_How to complete this task_:
Among the entries that follow, locate the line with "Image resolution: width=800" and the line with "Image resolution: width=1325". Output those lines and all lines in between, exactly, minus the pictures.

_Given records_:
━━━━━━━━━━━━━━━━

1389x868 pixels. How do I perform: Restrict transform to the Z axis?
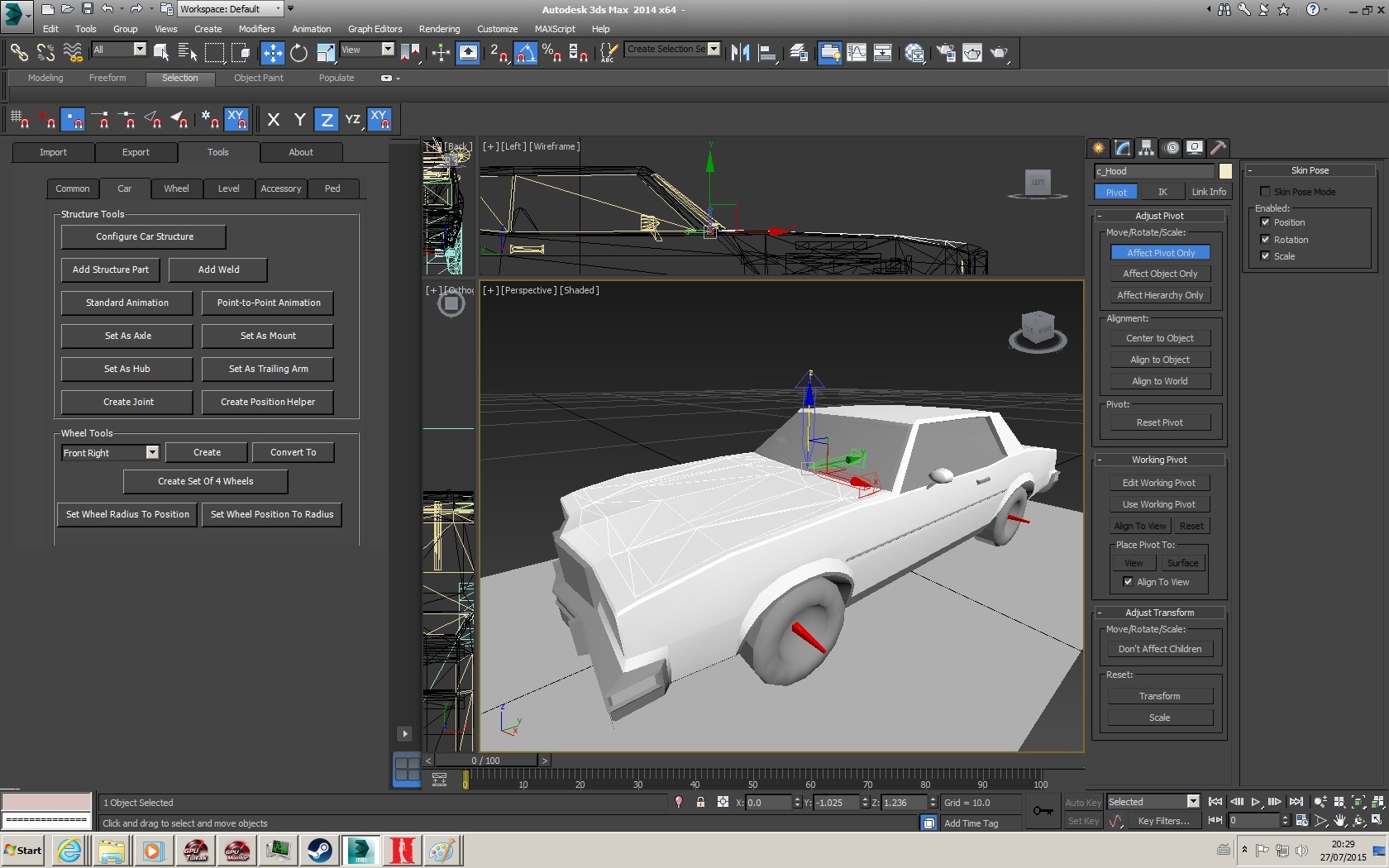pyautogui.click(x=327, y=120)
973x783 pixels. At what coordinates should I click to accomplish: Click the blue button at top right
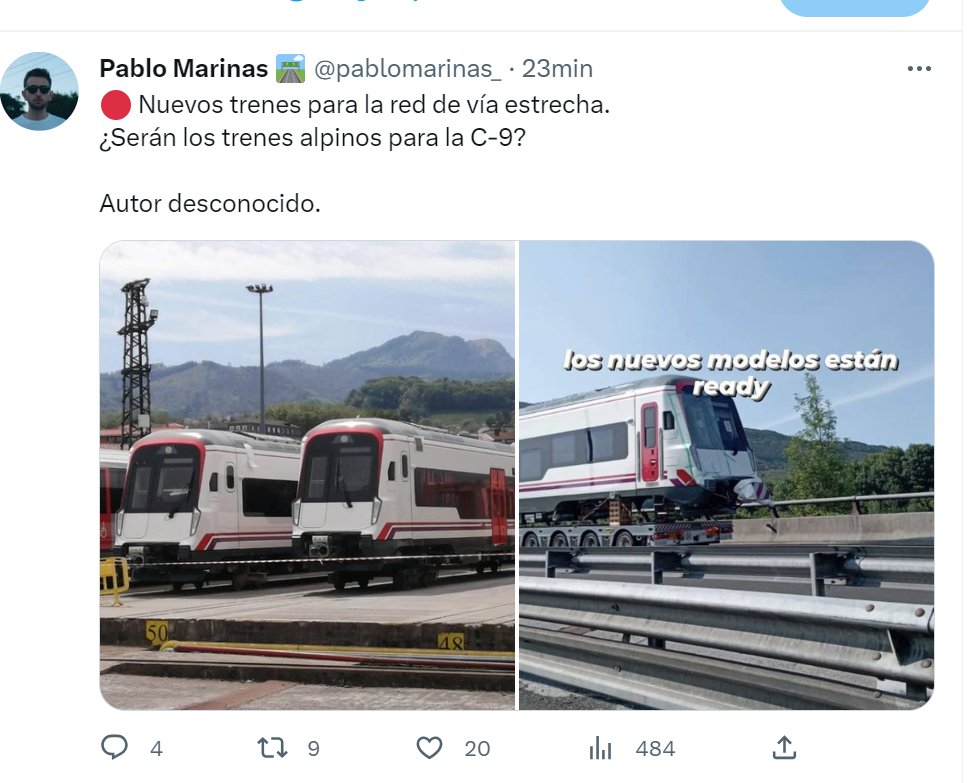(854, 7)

━━━━━━━━━━━━━━━━

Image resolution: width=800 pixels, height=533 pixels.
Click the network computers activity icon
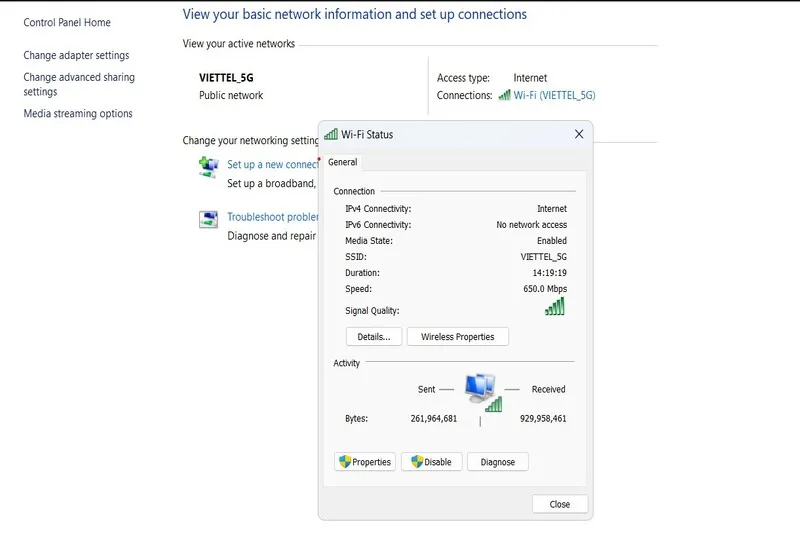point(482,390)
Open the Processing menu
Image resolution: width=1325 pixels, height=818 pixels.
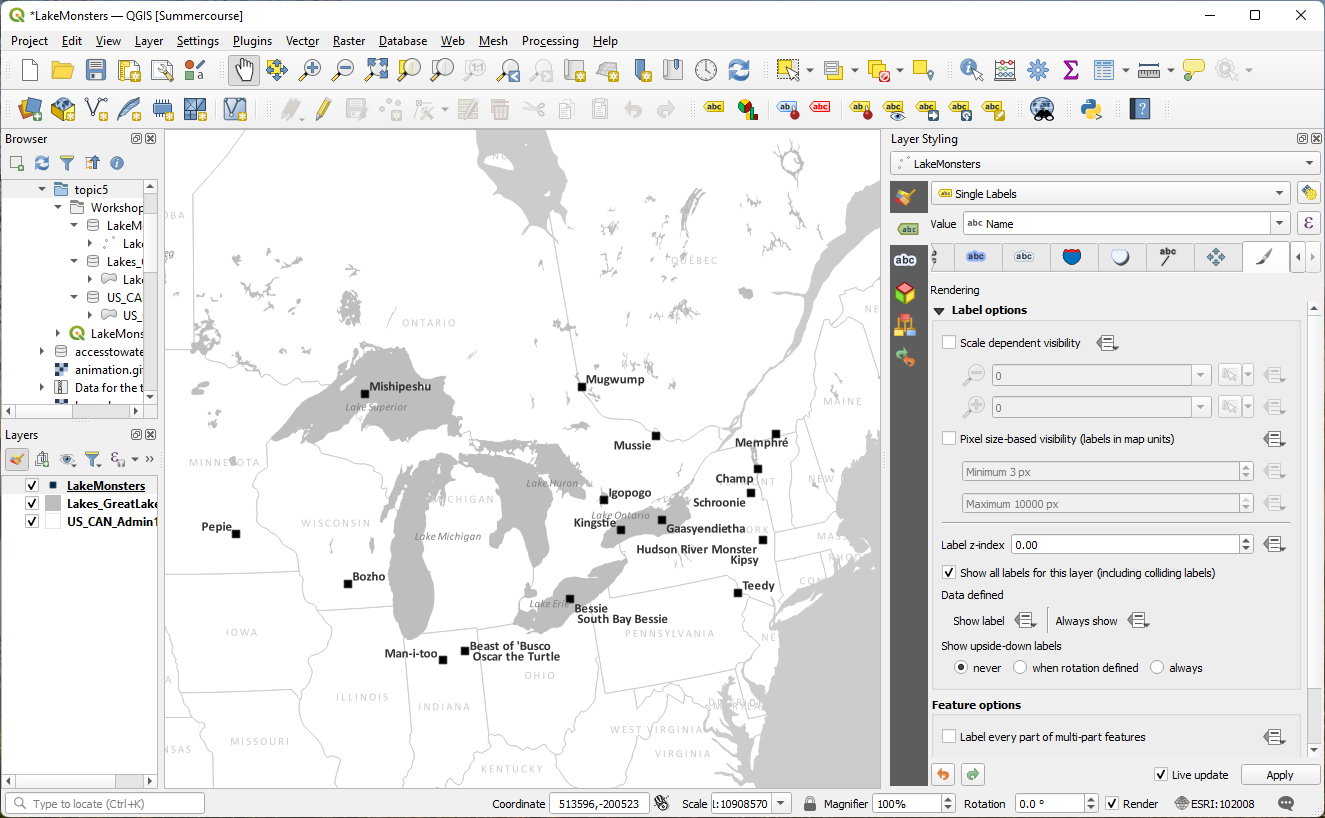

━━━━━━━━━━━━━━━━

_Result_:
Image resolution: width=800 pixels, height=533 pixels.
Click the network computers activity icon
point(482,390)
Open the Processing menu
Image resolution: width=1325 pixels, height=818 pixels.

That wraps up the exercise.